I know it’s all blasphemy, and that is why I never had a use for the priests and their temple. YHWH wants personal sacrifice, not the hypocritical slicing lambs or the hours with eyes raised, nor the coins. You can’t be forgiven if you’re poor? How ridiculous. You cannot be cleansed without a lamb to slaughter?
I know, it’s all blasphemy. But am I a sinner if I am called to cleanse sins, to forgive sins, by YHWH God himself? If I am wrong I’ll burn in the lowest depths of Hell, in Gehenna where the human garbage will be heaped burning on top of me, burning and suffocating me, a pile the size of Sinai. Or I’ll hang from their cross while the dogs tear at my thighs and the vultures feast on the softness of my eyes while I watch, while God keeps my heart pumping so I can feel it all, suffer it all – all there is to being a true man, and when they see me crucified – when they trudge pass the row of crosses as they leave Jerusalem, they’ll stop, and wonder why I smile in such a filthy condition.

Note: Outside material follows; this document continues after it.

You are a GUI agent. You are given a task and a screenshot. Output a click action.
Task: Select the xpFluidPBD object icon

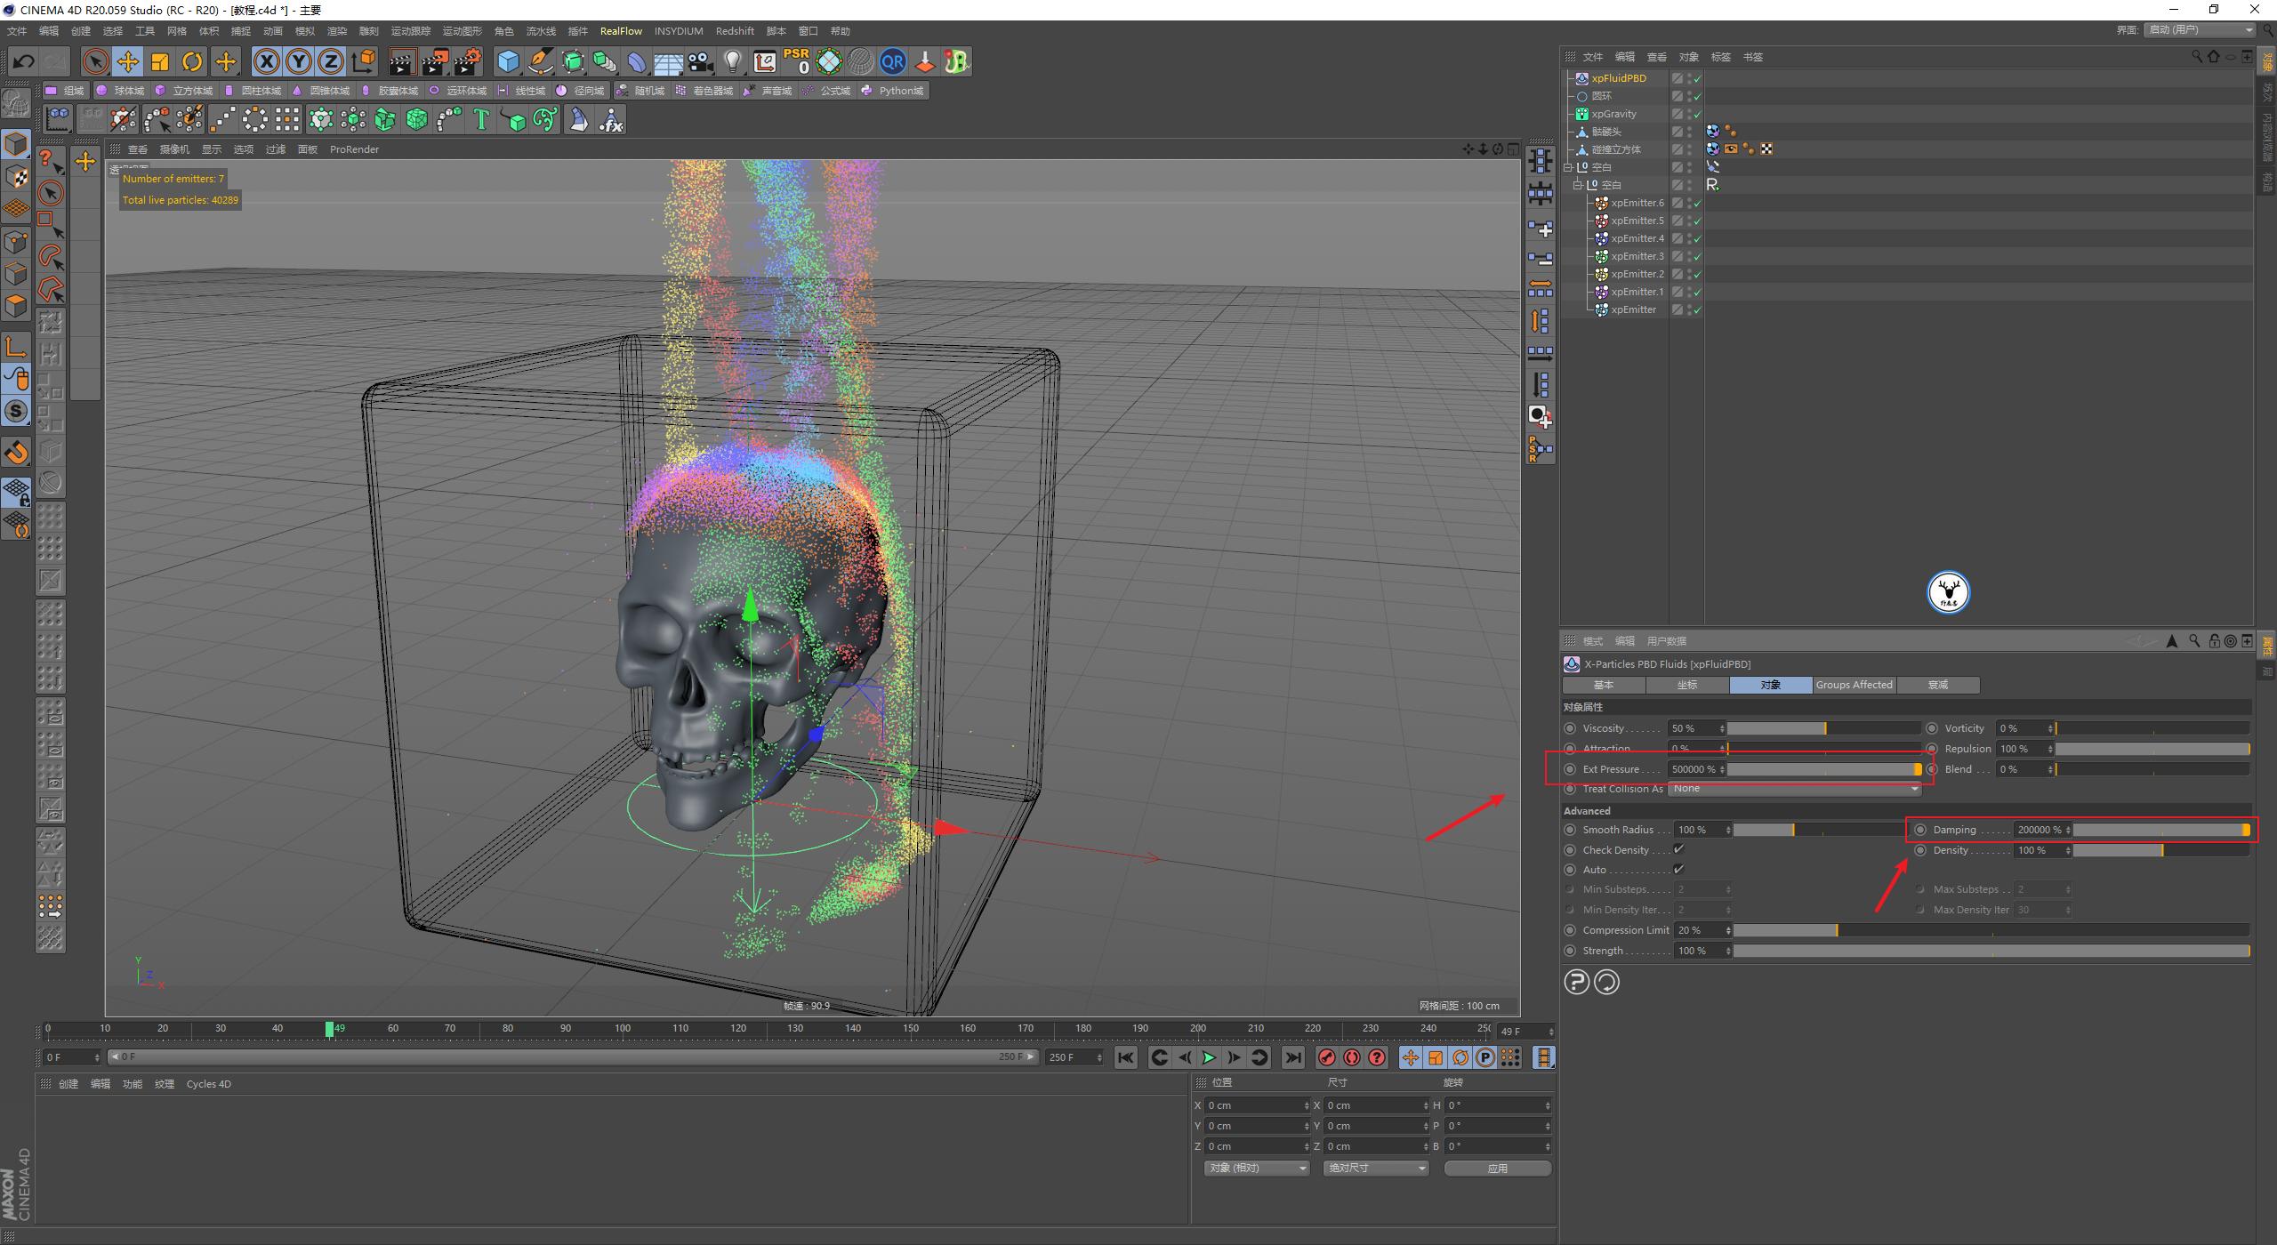pos(1582,78)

I smile because at the moment of my own death, the Kingdom of God will fill the earth. The skies will tear open and armies of angels will fall to the earth and each a sword shall hunt out the unrighteous, the unjust, the true sinners who cannot ask forgiveness, and they shall hack through the Temple, and the priests there will beg mercy as they watch their brothers dismembered so there is nothing left even to bury.

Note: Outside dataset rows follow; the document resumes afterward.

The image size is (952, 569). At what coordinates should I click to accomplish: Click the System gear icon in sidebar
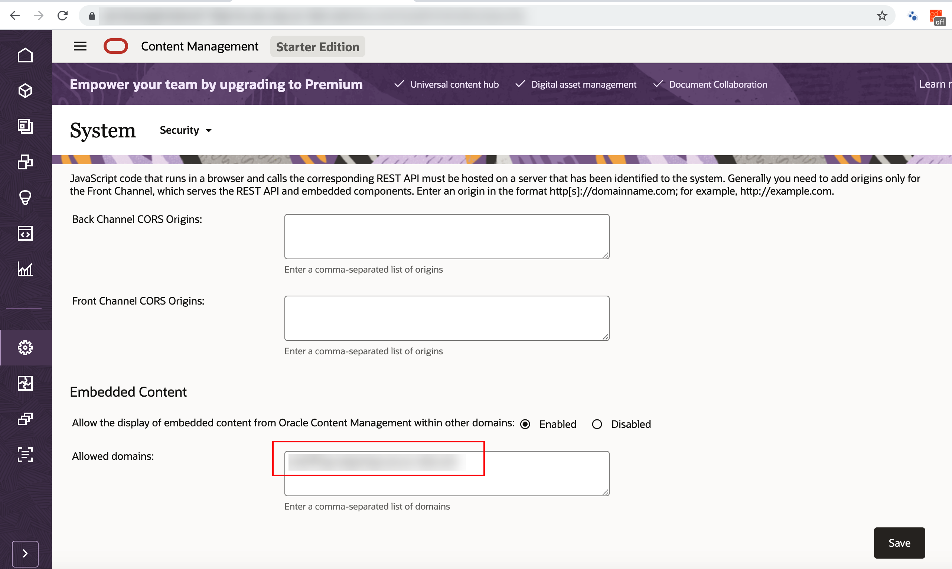click(25, 347)
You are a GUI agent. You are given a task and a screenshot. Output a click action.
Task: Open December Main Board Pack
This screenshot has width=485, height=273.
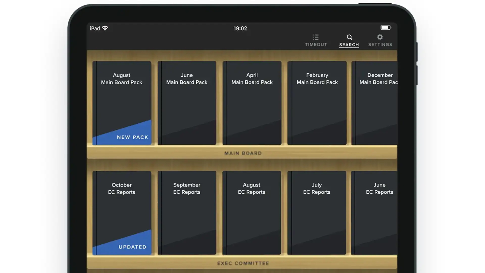(375, 103)
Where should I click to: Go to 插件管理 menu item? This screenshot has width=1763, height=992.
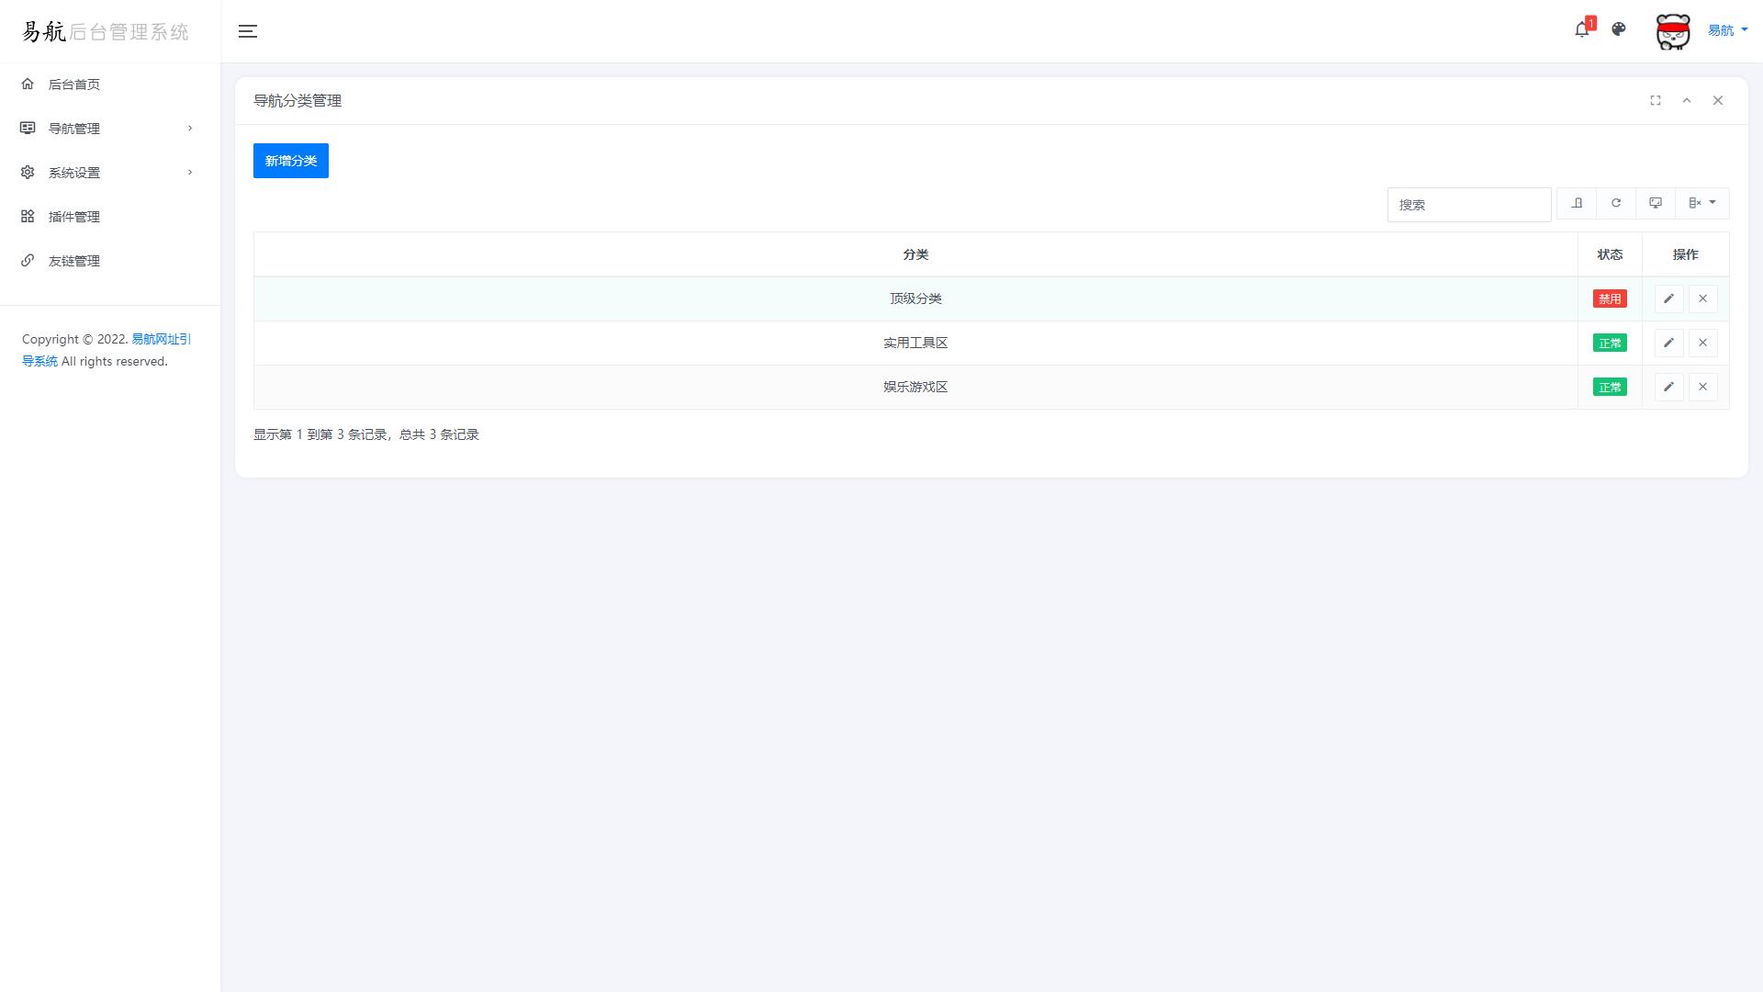(74, 217)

And Gabriel and Michael shall pull the iron from my body, and ease me to the earth, and Gabriel shall touch the hilt of his sword to me, and I shall be purified, and my new eyes will see the strange new world, where all the righteous walk in God’s sun, each children of God. The gentiles and Jews, no more. Just men and women all sons and daughters of the most high, walking among the angels, and the sky, still torn, becomes the true heaven, and looking up past the sun, past the (coming and going) angels in flight, we see a throne, and there is Adonai, the Most High God, God the Father for all the world.
Then there will be no death, no sin, no illness. We shall eat of the earth when hungry, the fruit shall be bountiful, and the fish shall leap from the sea, and men will embrace each other for no more reason than I embrace my own brother.
And there will be no more graves – all who were righteous believers will walk from their tombs, whole and glorious. What is left of graves will fall deep into the earth, and fruit trees shalsprout from those roots.
And there, walking in this eternal garden beside the one God of Adam and Moses and Abram and Noah, there as tall as the Lord, shall be my brother Joshua. It is he I must suffer for, he I must turn the world to. He walks as easy as a Lamb in the eternal sun. Look, even the animals gather at his feet to greet him as he and Yahweh go to the desert.
Yes, there will always be a desert to remind us of what we were before the Kingdom of God came to earth. It shall be barren, like our souls were, but deep, deep in the desolation there grows a single tree which sprouts good fruit, and that fruit is eaten daily by all his children, to remind us of what we have become, and what we were.
Yet none of this will be, while I live. God has told me in the desert.